In computation, both size and speed matter. SHYPS codes are more resource-efficient than surface codes in terms of physical qubit count. Surface codes are famously very time-efficient: it takes very few logical clock cycles to implement logical operations. Fortunately, performing logic in SHYPS codes does not increase the runtime compared to surface codes even with the notable reduction in physical overhead. These SHYPS codes are competitive with the surface code in the number of logical clock cycles it takes to compute, and due to faster error correction, each of these steps runs faster. Alongside these improvements in runtime and resource requirement are performance increases for codes of a given physical qubit count. The net effect is an astonishingly effective quantum error-correction implementation.

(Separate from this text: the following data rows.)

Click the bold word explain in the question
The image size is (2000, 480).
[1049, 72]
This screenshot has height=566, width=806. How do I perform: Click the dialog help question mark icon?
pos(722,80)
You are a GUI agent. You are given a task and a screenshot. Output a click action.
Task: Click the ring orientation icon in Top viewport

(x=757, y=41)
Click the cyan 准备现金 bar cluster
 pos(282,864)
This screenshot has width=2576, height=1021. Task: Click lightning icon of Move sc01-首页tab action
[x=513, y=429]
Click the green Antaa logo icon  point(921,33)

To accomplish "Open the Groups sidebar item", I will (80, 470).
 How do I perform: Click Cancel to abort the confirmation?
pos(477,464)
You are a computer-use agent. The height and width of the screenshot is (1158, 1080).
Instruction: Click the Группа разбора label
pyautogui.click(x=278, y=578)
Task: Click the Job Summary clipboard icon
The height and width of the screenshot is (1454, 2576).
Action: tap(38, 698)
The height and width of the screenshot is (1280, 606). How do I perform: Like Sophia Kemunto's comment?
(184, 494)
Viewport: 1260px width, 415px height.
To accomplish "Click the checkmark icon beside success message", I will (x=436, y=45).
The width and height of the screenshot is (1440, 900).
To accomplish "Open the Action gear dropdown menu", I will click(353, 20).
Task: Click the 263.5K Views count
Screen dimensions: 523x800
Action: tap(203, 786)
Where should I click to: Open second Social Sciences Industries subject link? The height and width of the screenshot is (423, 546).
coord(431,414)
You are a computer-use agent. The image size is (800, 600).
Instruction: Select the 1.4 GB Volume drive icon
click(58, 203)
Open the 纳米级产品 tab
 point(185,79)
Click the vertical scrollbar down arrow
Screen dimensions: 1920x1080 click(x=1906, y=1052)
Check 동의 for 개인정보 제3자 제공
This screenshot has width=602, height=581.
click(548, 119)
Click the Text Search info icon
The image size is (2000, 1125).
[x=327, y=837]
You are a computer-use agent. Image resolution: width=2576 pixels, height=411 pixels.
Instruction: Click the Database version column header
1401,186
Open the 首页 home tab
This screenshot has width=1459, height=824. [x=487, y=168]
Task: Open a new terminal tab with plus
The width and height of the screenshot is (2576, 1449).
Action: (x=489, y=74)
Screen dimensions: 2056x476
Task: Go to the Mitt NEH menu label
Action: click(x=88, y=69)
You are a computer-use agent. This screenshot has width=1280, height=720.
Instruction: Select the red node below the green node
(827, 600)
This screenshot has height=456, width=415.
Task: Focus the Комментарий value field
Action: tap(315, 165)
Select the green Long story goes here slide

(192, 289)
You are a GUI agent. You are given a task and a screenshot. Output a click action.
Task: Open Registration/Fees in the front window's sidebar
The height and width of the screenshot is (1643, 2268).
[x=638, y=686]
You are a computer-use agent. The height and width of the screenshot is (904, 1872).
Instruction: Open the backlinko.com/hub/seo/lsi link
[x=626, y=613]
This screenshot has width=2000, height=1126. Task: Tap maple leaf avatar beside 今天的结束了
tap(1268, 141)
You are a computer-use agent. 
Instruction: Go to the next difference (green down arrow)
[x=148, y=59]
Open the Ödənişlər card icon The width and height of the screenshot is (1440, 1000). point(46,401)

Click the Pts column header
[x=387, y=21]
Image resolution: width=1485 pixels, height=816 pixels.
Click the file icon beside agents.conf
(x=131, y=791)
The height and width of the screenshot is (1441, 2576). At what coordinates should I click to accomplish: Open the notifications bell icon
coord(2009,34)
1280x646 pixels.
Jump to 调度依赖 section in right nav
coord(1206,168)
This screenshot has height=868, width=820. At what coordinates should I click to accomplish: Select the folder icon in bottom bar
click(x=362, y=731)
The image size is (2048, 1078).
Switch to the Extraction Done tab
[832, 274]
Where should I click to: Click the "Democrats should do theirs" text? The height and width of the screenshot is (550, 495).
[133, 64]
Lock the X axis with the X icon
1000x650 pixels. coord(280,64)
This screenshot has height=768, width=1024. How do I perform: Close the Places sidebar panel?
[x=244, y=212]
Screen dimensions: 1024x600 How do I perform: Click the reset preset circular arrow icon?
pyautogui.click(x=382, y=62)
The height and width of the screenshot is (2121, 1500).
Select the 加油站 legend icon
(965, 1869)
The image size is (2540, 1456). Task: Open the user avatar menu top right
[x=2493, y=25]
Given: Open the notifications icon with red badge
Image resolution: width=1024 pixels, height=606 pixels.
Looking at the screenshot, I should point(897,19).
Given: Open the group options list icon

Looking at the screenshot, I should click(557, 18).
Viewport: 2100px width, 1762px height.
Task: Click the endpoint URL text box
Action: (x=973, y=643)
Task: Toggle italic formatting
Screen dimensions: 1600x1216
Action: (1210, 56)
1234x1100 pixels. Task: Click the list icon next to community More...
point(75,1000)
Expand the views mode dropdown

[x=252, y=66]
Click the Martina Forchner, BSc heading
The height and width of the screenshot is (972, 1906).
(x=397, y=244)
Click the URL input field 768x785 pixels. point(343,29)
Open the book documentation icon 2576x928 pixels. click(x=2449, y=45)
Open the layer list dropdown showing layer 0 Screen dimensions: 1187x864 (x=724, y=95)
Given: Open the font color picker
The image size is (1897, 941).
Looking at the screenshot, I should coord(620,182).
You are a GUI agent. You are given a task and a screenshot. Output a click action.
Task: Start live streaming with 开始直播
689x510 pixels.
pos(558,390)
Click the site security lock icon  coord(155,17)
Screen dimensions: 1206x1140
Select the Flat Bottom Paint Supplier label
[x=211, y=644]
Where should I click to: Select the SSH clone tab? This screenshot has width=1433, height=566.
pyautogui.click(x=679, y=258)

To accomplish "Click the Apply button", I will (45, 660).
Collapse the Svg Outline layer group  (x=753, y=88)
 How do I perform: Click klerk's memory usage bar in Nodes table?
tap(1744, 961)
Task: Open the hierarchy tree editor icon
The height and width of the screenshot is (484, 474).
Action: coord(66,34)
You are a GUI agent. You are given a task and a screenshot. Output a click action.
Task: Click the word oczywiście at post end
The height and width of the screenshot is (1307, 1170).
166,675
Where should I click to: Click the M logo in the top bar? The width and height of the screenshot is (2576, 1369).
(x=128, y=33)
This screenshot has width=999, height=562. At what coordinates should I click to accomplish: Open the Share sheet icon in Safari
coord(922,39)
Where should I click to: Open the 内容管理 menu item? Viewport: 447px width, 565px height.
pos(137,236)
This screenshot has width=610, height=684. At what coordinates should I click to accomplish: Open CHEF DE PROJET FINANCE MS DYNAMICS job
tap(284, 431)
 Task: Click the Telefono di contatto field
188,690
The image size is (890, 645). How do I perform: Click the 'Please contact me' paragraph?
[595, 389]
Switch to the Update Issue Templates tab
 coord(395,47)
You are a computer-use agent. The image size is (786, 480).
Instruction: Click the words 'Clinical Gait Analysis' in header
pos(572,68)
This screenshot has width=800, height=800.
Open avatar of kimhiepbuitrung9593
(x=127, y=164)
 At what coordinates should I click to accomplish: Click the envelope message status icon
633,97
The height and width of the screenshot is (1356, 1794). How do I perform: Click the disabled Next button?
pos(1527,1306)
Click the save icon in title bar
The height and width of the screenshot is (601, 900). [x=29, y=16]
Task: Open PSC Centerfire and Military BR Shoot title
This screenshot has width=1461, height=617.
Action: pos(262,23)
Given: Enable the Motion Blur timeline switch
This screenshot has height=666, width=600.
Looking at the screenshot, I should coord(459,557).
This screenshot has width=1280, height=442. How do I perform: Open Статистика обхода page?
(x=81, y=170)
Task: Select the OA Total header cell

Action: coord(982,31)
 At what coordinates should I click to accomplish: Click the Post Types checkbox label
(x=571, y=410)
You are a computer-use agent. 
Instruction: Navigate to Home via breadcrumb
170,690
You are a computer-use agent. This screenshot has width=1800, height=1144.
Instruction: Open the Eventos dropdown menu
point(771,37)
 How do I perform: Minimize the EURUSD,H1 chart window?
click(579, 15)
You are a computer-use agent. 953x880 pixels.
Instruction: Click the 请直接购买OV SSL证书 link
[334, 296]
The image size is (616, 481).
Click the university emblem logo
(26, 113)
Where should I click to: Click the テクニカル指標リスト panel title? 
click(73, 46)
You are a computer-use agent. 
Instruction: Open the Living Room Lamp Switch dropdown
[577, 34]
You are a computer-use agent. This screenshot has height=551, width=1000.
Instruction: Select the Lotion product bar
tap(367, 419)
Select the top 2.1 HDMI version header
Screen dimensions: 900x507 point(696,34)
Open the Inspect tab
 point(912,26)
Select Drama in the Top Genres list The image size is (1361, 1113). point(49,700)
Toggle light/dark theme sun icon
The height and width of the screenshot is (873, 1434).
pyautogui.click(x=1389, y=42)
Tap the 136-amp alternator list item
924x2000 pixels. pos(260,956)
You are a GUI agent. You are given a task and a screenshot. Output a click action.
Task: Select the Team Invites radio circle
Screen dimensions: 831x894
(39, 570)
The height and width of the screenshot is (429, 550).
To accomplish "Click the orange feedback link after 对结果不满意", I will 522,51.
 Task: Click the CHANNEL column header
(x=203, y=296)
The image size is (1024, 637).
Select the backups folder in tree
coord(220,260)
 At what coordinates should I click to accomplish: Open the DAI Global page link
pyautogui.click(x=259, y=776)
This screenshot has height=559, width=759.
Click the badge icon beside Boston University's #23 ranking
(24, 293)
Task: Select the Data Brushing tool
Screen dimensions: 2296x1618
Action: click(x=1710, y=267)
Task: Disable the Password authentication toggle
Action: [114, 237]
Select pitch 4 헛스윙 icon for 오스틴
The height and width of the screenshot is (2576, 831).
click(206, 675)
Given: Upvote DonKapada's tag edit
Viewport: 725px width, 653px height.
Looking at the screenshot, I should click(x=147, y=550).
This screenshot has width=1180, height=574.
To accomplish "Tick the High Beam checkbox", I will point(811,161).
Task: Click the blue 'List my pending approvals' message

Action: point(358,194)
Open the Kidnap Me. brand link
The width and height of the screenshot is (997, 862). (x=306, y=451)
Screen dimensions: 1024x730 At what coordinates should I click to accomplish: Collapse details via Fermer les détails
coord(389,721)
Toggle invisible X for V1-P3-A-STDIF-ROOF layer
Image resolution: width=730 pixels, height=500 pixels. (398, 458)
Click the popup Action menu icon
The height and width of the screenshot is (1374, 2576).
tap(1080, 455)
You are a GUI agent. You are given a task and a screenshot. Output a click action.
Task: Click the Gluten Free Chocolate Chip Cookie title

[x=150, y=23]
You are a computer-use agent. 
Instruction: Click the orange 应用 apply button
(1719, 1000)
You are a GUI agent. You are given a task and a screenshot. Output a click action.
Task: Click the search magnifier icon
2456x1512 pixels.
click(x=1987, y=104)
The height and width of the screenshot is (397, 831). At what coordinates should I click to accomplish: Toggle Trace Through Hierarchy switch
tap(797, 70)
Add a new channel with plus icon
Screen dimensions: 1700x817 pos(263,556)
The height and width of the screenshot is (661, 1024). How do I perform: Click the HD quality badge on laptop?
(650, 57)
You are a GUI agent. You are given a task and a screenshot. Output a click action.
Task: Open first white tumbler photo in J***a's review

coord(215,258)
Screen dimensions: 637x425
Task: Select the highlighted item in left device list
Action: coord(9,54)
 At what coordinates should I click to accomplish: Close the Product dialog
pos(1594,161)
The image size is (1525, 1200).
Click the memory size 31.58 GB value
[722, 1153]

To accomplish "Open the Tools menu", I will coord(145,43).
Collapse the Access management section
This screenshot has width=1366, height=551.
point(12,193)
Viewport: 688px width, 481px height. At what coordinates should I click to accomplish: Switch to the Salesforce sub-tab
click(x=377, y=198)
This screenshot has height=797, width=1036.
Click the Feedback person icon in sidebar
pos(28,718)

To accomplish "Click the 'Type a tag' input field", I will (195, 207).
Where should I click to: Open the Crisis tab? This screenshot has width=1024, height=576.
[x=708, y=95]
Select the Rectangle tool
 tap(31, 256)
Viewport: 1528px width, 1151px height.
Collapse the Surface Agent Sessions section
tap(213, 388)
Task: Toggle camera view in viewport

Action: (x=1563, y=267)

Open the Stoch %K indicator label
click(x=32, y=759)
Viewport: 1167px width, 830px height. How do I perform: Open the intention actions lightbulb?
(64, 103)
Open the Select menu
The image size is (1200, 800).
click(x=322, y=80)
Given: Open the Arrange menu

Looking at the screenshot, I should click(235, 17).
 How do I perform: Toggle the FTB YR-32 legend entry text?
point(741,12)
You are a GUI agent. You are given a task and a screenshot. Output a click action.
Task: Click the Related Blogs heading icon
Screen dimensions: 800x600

These findings highlight the critical role of high-connectivity architectures in building scalable quantum systems. Non-local connectivity offers key advantages for distributed quantum computing, particularly when combined with QLDPC approaches in architectures that support it. QLDPC codes broadly — and the SHYPS family specifically — can only be effectively implemented in hardware capable of handling complex non-local connections. Photonic’s high-connectivity Entanglement First™ architecture enables the use of QLDPC codes, providing fast and efficient solutions to error correction challenges that other quantum modalities struggle to overcome.
Photonic has developed the first QLDPC code that can compute with efficiency competitive with the surface code. This breakthrough in error correction upends the assumptions of surface codes’ overhead requirements, accelerating the timeline to commercially-relevant quantum computing. Efficient error correction means commercially relevant algorithms can be run on systems with far fewer physical qubits than previously predicted. Photonic’s SHYPS code family represents the start of a better error correction era for quantum technologies.